A banner diplaying a welcome message for Pope Francis is seen on a main road in Port Moresby  Andrew KUTAN / AFP
WORLD

Rare papal visit crowds Papua New Guinea capital

An estimated 98 percent of Papua New Guineans are Christian and about 25 percent are Catholic.

TDT

PORT MORESBY (AFP) — Over mountains, by air, and by sea, pilgrims flocked to Papua New Guinea’s (PNG) capital ahead of Pope Francis’s arrival Friday on a landmark four-day visit.

Once-dusty roads in the capital Port Moresby have been swept, street hawkers cleared away and yellow-and-white flags of the Holy See strung from lamp posts, where they flutter under the warm breeze of the Coral Sea.

The pontiff will spend his time in one of the Pacific’s poorest and most troubled nations addressing bishops, meeting street children and holding mass for tens of thousands of his flock.

Among the thousands already gathered is a group of 43 pilgrims who traveled for weeks by foot from the north coast to the south, traversing dense jungle and the formidable central cordillera.

They came from Morobe to the capital, according to the Catholic Bishops Conference of PNG, a journey of more than 200 kilometers as the crow flies.

The pilgrimage was less arduous for others, but no less transformative.

Sophie Balbal traveled from the island of New Britain to represent a group of mothers.

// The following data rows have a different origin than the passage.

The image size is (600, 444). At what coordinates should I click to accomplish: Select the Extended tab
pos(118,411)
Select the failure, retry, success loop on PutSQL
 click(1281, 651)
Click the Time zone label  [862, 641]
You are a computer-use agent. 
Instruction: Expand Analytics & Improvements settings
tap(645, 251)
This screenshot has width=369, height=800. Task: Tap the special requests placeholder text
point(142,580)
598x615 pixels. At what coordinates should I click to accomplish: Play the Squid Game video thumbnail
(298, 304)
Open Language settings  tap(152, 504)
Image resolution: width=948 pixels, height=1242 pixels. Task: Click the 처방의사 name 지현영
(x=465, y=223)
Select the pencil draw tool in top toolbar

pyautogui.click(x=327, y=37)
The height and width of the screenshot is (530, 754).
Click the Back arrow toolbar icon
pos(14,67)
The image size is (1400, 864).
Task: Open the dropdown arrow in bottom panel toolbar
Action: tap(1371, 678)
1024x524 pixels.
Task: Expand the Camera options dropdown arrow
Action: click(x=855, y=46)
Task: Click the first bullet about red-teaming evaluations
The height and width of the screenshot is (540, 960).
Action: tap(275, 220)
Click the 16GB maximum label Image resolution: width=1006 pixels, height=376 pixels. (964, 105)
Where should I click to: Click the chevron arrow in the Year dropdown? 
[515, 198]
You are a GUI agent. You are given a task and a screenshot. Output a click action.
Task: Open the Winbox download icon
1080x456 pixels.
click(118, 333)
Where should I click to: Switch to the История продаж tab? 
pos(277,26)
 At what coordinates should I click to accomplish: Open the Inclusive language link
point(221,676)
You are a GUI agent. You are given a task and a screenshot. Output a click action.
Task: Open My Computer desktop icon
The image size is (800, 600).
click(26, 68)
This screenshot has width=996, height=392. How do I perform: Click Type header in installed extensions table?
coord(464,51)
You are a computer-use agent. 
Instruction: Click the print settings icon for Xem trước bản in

“This is my very first time in my life to travel on a plane and to come to Port Moresby,” she told Agence France-Presse excitedly.

“Whatever message he passes on to us, I will try my best to pass it on to my fellow mothers, all the mamas in our parish.”

An estimated 98 percent of Papua New Guineans are Christian and about 25 percent are Catholic.

But those figures belie the rich blend of beliefs and customs in a nation that has more than 850 distinctive ethnolinguistic groups.

Many Papua New Guineans believe deeply in a Christian god as well as a panoply of animist beliefs that sit alongside still-strong Indigenous customs.

That blended identity is embodied in Prime Minister James Marape, the son of a Seventh-day Adventist preacher, and a leader who rarely answers his phone on the Saturday Sabbath.

Marape is also a leader of the Huli people, one of PNG’s largest highland tribes.